On the other hand there is the physical characteristics of the interfaces, voltage levels, current drive, impedance matching, slew rate etc that are not in the realm of logic and that really have to be handled by suitable hardware driving the lines.
So the "nice trick" would be that a chip like the Prop had the ability to provide all manner of physical characteristics to the actual pins. Configurable voltage drive, slew rate, differential drive etc. I believe modern FPGA's allow for this kind of configuration of IOs now a days. (Have not looked into FPGAs much)
The second part of the "nice trick" is not to provide dedicated UARTS, ethernet etc in hardware but to provide general purpose logic that can be used to do those things thus getting the speed that software alone cannot achieve. Things like clocked IO, serializers, deserializers, parity checkers, NRZI coders/decoders etc. Think FPGA logic blocks but on a somewhat higher level.

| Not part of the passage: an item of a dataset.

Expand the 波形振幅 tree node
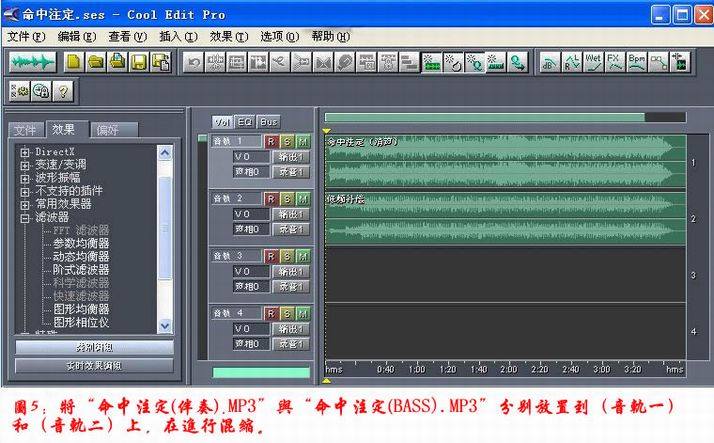Screen dimensions: 714x443 (25, 178)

This is the direction of at least one other manufacturer of mult-core MCUs. Who shall remain nameless here.
A simple hardware assist, generalized to keep the options in software wide open, is probably the best overall. A quick look at what we've done with the video generator circuit included on the prop, highlights how potent software driven things can be. Any more hardware assist, and a lot of the video we've done would be off the table, A bit less, and it would also be marginalized in similar ways. There is some art to that process, IMHO.
When I'm configuring a propeller-based project, I'm usually thinking small, fast and agile, and a television or VGA monitor just doesn't seem to fit that image.
I've already got a big clunky PC with its large monitor and I'm not looking to clone it; I don't want to be dealing with another PC-like system complete with keyboard, mouse and monitor.
When I do need monitor-like display, I use Delphi on the PC and have the propeller send data back up the programming serial line and let Delphi log files, draw graphs, implement GUI buttons, etc.
I've used many variations of serial code: the OBEX standard full duplex, and a version where RX and TX could be configured with separate baudrates, and versions that were RX only, and versions with a much larger buffer, and versions that autoconfigured their baud and mode based on receiving known data (gps messages).
Hardware serial could be handy but it's also nice to be able to have the flexiblity to implement 3 of 4 or 5 sometimes customized serial objects on the same processor.